For people of my generation, and even the one before it, the war between the AFL and NFL is a story, told in history books and programs. Some of us saw the NFL tackle the USFL, and all of us watched the XFL wither and die after one season. However, the AFL (technically the third football league called the American Football League) held its own when ABC paid them to air their games. From that moment on, the war was on more equal footing than when the NFL had beat the AAFC in the late 1940s, and if you believe those in the know at that point, it was the moment when the legendary AFL-NFL merger became inevitable.
However, one reason why the AFL succeeded was its choice of venues. Buffalo, Dallas (later moved to Kansas City), New York, Oakland (cashing in the Bay Area market), and Los Angeles were among the great cities the AFL decided to set up shop in. Think about it: in the late 1950s, Los Angeles and other sunbelt cities were growing, thus making Los Angeles an ideal place for an AFL team, especially considering that the NFL wasn’t there at the time.
However, in something of a non-story today, the Los Angeles Chargers moved to San Diego after one year, taking the Chargers and Sid Gilman’s deep coaching staff, which included Al Davis and Chuck Noll with it. The Chargers have remained in San Diego ever since, whilst both the Rams and Raiders have since moved to, and from, Los Angeles, thus leaving LA with the same amount of professional football teams it had in 1961: zero.

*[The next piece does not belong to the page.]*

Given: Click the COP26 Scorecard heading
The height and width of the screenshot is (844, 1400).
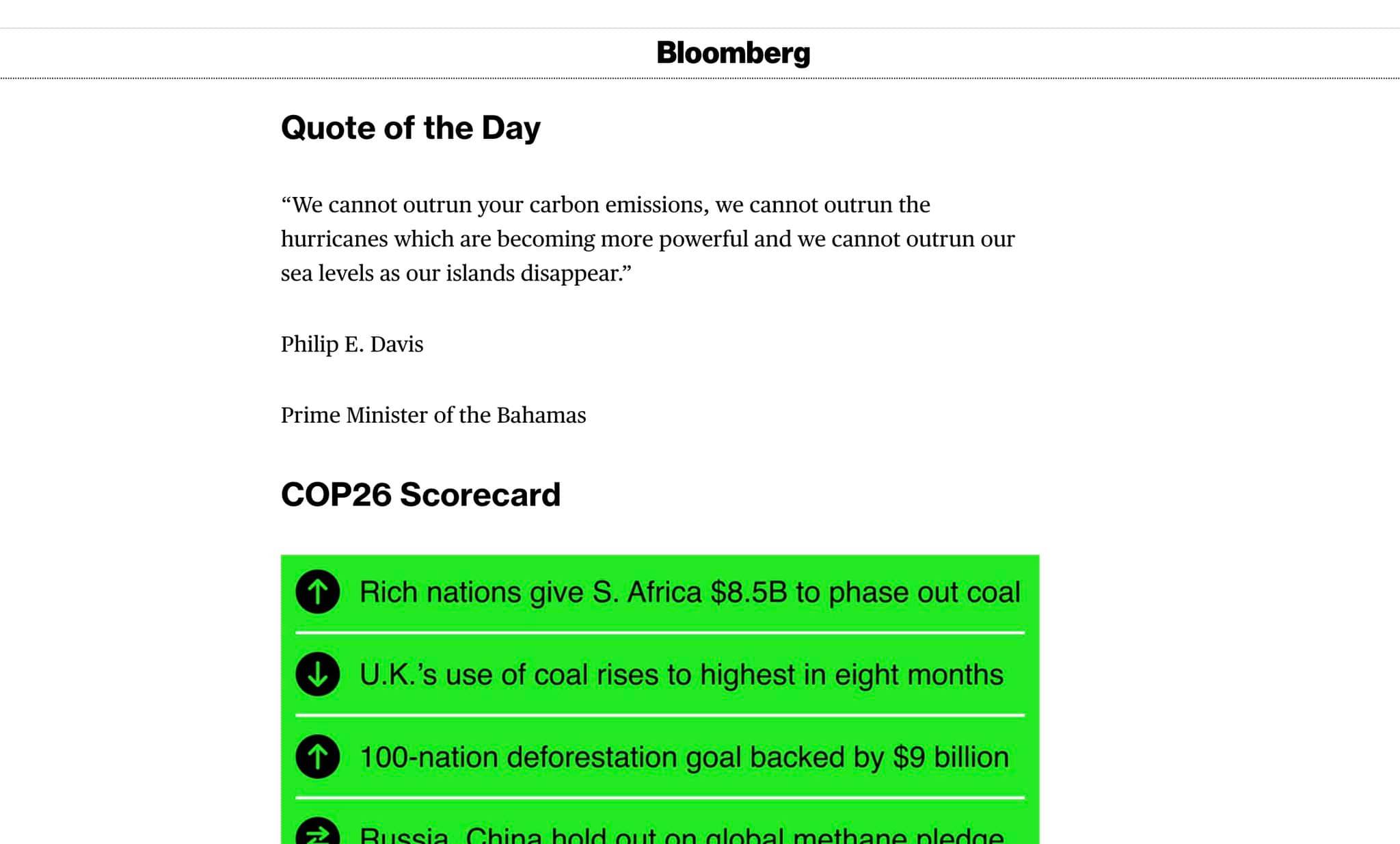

Los Angeles long has been told that, unlike most areas, they have not one, but two nationally known college football teams, USC and UCLA, and they should be happy with that. Many LA-based sports analysts, including Jim Rome, have commented how moving an NFL team to Los Angeles would be more heart-breaking for the area losing the team than elating for LA NFL fans. However, in a city that is more a sprawling metropolis than a city, others have argued that there is always room for more; after all, there are two NBA teams, the Los Angeles Dodgers (the Angels are in Anaheim, regardless of their name), the Los Angeles Kings, the LA Galaxy, as well as USC and UCLA, all of which draw in big crowds and have substantial fan bases; as such, a lot of people would open their hearts to an NFL team.

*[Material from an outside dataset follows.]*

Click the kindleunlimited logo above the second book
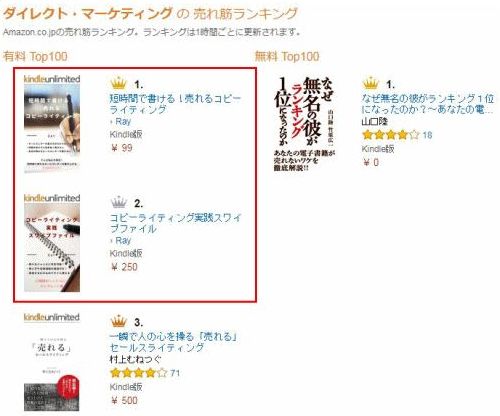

Candidates for an LA NFL team have previously ranged from the Raiders (a second time), the Chargers, Vikings, and Jaguars. The good money is on the Raiders or Chargers, but you never know with modern sports politics. The problem, thus, is what fans in Sacramento are suffering; ownership may like a move, but the fans and cities about to lose their team will fight to the bitter, bitter end. The NFL has discussed expansion; yeah, right. Let’s wait until after the great recession has ended, then we’ll talk.
However, in 1960, few seemed to care that the Chargers left for San Diego; the early AFL years were full of instability, with both the Chargers and Houston Texans moving to San Diego and Kansas City (where the Texans became the Chiefs), both with little fanfare. It seems humorous now that while Los Angeles could not sustain an AFL team, Oakland could, probably because Al Davis salvaged the Raiders.

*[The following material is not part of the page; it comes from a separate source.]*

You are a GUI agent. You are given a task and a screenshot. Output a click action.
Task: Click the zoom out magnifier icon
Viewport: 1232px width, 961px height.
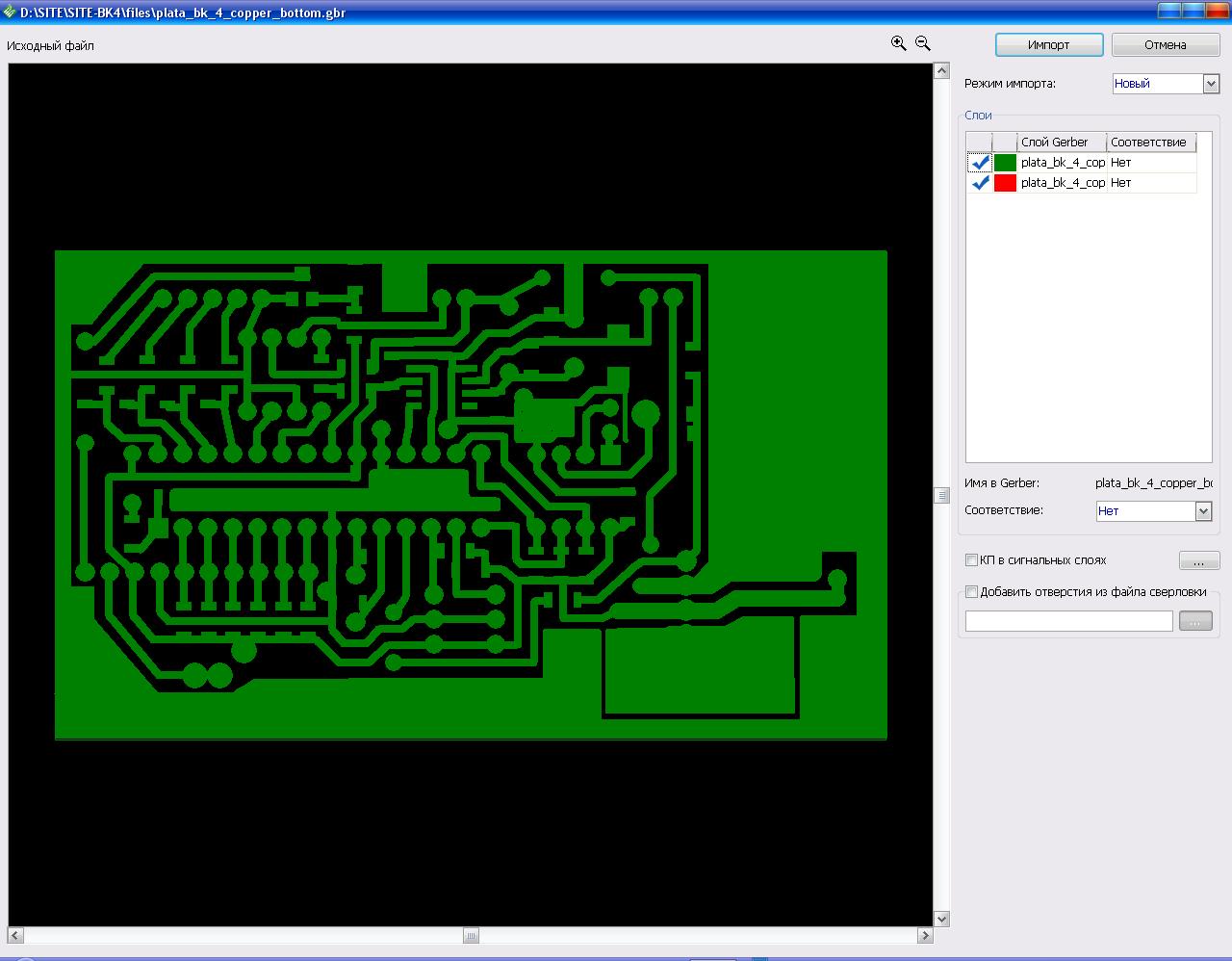pyautogui.click(x=923, y=43)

A great “what if” for me revolves around the AFL-NFL merger; if it hadn’t happened, one or both leagues may have planted a team in Los Angeles; had they merged later, it would left two teams there, both with relatively deep roots, which isn’t necessarily enough to hold them there, but it’s better than the situations with the Rams and Raiders, both of whom didn’t have a problem taking off in 1994.
Perhaps the biggest slap in the face to LA in that span is that the AFL saw potential there, and it didn’t work out; just as the Rams and Raiders did years later, and it didn’t work there either. The AFL, though, was about out-flanking the NFL, and moving into Los Angeles was a good-hearted attempt to do just that; the failure of the fans of LA to provide a reason to stick around speaks volumes. I’m not saying it’s all the fault of LA for the teams leaving, but LA is not Cleveland; Cleveland was an ownership-driven decision, in spite of the rabid fan base. The Chargers was an economic one; there wasn’t enough financial incentive to remain there, and that is on the fans.
I am in favor of Los Angeles, with or without an NFL team, hosting Super Bowl L, which would give the Super Bowl a proper fiftieth commemoration. That said, whether or not LA deserves a team right now, and will get one, is too high in the air to see what will happen. I wonder if NFL fans in Los Angeles who want a team there look back and wonder if things could have worked out differently. They could have, it’s just that for a lot of them, they weren’t born yet, or old enough, to give those teams a reason to stick around.